Pixel coordinate grounding data:
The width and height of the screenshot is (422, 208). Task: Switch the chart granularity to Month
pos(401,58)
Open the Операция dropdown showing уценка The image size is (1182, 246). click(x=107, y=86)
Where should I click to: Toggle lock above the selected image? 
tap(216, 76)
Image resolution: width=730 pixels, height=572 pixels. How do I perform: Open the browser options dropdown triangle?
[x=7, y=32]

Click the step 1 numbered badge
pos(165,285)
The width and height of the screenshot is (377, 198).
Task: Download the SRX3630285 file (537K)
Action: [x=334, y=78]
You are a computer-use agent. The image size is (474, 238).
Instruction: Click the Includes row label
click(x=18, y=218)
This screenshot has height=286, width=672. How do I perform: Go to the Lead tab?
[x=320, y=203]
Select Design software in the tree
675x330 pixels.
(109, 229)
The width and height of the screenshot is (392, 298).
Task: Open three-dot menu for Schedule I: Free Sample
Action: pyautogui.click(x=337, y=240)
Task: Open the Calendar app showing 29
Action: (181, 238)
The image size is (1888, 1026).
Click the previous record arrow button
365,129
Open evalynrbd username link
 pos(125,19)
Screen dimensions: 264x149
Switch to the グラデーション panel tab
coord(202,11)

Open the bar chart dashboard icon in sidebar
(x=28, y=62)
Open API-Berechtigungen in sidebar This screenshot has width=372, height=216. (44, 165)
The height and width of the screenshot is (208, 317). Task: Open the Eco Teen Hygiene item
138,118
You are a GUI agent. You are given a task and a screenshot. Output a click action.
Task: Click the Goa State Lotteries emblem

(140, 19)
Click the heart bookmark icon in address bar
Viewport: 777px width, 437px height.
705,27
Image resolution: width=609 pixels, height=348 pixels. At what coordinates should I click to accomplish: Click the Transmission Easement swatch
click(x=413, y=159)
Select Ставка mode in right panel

- **INSTRUCTIONS TO FOLLOW**: Every line above must be reproduced exactly as it stands.

- **SOLVED PROBLEM**:
The width and height of the screenshot is (422, 208). Task: Switch the chart granularity to Month
pos(401,58)
Open the Операция dropdown showing уценка The image size is (1182, 246). click(x=107, y=86)
Where should I click to: Toggle lock above the selected image? 
tap(216, 76)
Image resolution: width=730 pixels, height=572 pixels. How do I perform: Open the browser options dropdown triangle?
[x=7, y=32]

Click the step 1 numbered badge
pos(165,285)
The width and height of the screenshot is (377, 198).
Task: Download the SRX3630285 file (537K)
Action: [x=334, y=78]
You are a computer-use agent. The image size is (474, 238).
Instruction: Click the Includes row label
click(x=18, y=218)
This screenshot has height=286, width=672. How do I perform: Go to the Lead tab?
[x=320, y=203]
Select Design software in the tree
675x330 pixels.
(109, 229)
The width and height of the screenshot is (392, 298).
Task: Open three-dot menu for Schedule I: Free Sample
Action: pyautogui.click(x=337, y=240)
Task: Open the Calendar app showing 29
Action: (181, 238)
The image size is (1888, 1026).
Click the previous record arrow button
365,129
Open evalynrbd username link
 pos(125,19)
Screen dimensions: 264x149
Switch to the グラデーション panel tab
coord(202,11)

Open the bar chart dashboard icon in sidebar
(x=28, y=62)
Open API-Berechtigungen in sidebar This screenshot has width=372, height=216. (44, 165)
The height and width of the screenshot is (208, 317). Task: Open the Eco Teen Hygiene item
138,118
You are a GUI agent. You are given a task and a screenshot. Output a click action.
Task: Click the Goa State Lotteries emblem

(140, 19)
Click the heart bookmark icon in address bar
Viewport: 777px width, 437px height.
705,27
Image resolution: width=609 pixels, height=348 pixels. At what coordinates should I click to accomplish: Click the Transmission Easement swatch
click(x=413, y=159)
Select Ставка mode in right panel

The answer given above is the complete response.